» O PROBLEMA: Reescreva as linhas abaixo trocando "Instruction" por "Directive" e deixando todo o resto igual.
--------------------------------
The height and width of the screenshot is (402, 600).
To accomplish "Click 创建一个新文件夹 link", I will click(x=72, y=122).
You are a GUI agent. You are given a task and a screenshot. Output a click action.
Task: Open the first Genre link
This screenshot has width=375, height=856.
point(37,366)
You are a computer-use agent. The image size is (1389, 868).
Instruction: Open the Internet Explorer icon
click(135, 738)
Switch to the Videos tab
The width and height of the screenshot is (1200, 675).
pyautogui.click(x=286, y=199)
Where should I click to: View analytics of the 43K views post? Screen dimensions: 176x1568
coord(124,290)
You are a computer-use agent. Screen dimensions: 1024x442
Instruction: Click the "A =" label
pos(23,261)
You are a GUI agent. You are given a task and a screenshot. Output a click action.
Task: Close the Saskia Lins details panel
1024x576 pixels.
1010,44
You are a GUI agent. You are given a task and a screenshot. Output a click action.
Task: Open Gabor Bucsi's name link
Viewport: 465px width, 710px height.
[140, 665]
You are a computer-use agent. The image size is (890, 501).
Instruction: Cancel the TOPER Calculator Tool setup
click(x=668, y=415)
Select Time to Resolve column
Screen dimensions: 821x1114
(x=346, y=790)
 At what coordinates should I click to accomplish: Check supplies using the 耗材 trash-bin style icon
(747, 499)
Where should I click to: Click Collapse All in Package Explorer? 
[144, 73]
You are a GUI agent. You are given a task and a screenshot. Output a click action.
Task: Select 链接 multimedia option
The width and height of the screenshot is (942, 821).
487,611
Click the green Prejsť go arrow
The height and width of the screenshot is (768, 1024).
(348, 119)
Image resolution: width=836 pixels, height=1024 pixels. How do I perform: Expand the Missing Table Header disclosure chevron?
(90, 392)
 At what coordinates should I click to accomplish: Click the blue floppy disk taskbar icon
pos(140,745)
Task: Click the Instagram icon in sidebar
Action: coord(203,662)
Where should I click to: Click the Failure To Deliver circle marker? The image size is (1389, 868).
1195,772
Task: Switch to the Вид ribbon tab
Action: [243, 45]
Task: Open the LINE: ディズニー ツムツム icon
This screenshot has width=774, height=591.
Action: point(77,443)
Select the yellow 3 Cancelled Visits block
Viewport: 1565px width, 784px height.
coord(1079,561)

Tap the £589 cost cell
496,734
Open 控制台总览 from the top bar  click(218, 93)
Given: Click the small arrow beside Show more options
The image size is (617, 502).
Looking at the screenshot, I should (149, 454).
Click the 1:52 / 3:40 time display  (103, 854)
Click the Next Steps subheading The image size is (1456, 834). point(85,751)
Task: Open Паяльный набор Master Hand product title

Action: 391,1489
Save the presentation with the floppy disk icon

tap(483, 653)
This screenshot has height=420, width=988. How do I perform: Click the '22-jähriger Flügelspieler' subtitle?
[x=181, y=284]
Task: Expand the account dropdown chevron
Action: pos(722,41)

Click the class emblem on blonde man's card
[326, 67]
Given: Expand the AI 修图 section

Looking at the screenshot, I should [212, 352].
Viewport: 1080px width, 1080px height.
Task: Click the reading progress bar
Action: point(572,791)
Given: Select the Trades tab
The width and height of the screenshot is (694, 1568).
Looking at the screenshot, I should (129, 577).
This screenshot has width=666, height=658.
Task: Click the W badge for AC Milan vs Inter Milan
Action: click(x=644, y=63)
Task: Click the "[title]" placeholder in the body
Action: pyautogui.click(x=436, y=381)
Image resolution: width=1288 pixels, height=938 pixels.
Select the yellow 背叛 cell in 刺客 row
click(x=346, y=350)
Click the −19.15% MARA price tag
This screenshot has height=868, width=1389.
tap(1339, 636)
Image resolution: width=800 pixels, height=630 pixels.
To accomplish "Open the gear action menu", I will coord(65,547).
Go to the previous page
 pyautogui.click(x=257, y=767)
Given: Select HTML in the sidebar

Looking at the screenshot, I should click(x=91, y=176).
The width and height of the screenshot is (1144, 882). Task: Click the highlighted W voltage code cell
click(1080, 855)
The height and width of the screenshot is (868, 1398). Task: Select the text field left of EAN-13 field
--------------------------------
» RESPOSTA DO EXERCÍCIO:
The height and width of the screenshot is (402, 600).
To accomplish "Click 创建一个新文件夹 link", I will click(x=72, y=122).
You are a GUI agent. You are given a task and a screenshot. Output a click action.
Task: Open the first Genre link
This screenshot has width=375, height=856.
point(37,366)
You are a computer-use agent. The image size is (1389, 868).
Directive: Open the Internet Explorer icon
click(135, 738)
Switch to the Videos tab
The width and height of the screenshot is (1200, 675).
pyautogui.click(x=286, y=199)
Where should I click to: View analytics of the 43K views post? Screen dimensions: 176x1568
coord(124,290)
You are a computer-use agent. Screen dimensions: 1024x442
Directive: Click the "A =" label
pos(23,261)
You are a GUI agent. You are given a task and a screenshot. Output a click action.
Task: Close the Saskia Lins details panel
1024x576 pixels.
1010,44
You are a GUI agent. You are given a task and a screenshot. Output a click action.
Task: Open Gabor Bucsi's name link
Viewport: 465px width, 710px height.
[140, 665]
You are a computer-use agent. The image size is (890, 501).
Directive: Cancel the TOPER Calculator Tool setup
click(x=668, y=415)
Select Time to Resolve column
Screen dimensions: 821x1114
(x=346, y=790)
 At what coordinates should I click to accomplish: Check supplies using the 耗材 trash-bin style icon
(747, 499)
Where should I click to: Click Collapse All in Package Explorer? 
[144, 73]
You are a GUI agent. You are given a task and a screenshot. Output a click action.
Task: Select 链接 multimedia option
The width and height of the screenshot is (942, 821).
487,611
Click the green Prejsť go arrow
The height and width of the screenshot is (768, 1024).
(348, 119)
Image resolution: width=836 pixels, height=1024 pixels. How do I perform: Expand the Missing Table Header disclosure chevron?
(90, 392)
 At what coordinates should I click to accomplish: Click the blue floppy disk taskbar icon
pos(140,745)
Task: Click the Instagram icon in sidebar
Action: coord(203,662)
Where should I click to: Click the Failure To Deliver circle marker? The image size is (1389, 868).
1195,772
Task: Switch to the Вид ribbon tab
Action: [243, 45]
Task: Open the LINE: ディズニー ツムツム icon
This screenshot has width=774, height=591.
Action: point(77,443)
Select the yellow 3 Cancelled Visits block
Viewport: 1565px width, 784px height.
coord(1079,561)

Tap the £589 cost cell
496,734
Open 控制台总览 from the top bar  click(218, 93)
Given: Click the small arrow beside Show more options
The image size is (617, 502).
Looking at the screenshot, I should (149, 454).
Click the 1:52 / 3:40 time display  (103, 854)
Click the Next Steps subheading The image size is (1456, 834). point(85,751)
Task: Open Паяльный набор Master Hand product title

Action: 391,1489
Save the presentation with the floppy disk icon

tap(483, 653)
This screenshot has height=420, width=988. How do I perform: Click the '22-jähriger Flügelspieler' subtitle?
[x=181, y=284]
Task: Expand the account dropdown chevron
Action: pos(722,41)

Click the class emblem on blonde man's card
[326, 67]
Given: Expand the AI 修图 section

Looking at the screenshot, I should [212, 352].
Viewport: 1080px width, 1080px height.
Task: Click the reading progress bar
Action: point(572,791)
Given: Select the Trades tab
The width and height of the screenshot is (694, 1568).
Looking at the screenshot, I should (129, 577).
This screenshot has width=666, height=658.
Task: Click the W badge for AC Milan vs Inter Milan
Action: click(x=644, y=63)
Task: Click the "[title]" placeholder in the body
Action: pyautogui.click(x=436, y=381)
Image resolution: width=1288 pixels, height=938 pixels.
Select the yellow 背叛 cell in 刺客 row
click(x=346, y=350)
Click the −19.15% MARA price tag
This screenshot has height=868, width=1389.
tap(1339, 636)
Image resolution: width=800 pixels, height=630 pixels.
To accomplish "Open the gear action menu", I will coord(65,547).
Go to the previous page
 pyautogui.click(x=257, y=767)
Given: Select HTML in the sidebar

Looking at the screenshot, I should click(x=91, y=176).
The width and height of the screenshot is (1144, 882). Task: Click the highlighted W voltage code cell
click(1080, 855)
The height and width of the screenshot is (868, 1398). Task: Select the text field left of EAN-13 field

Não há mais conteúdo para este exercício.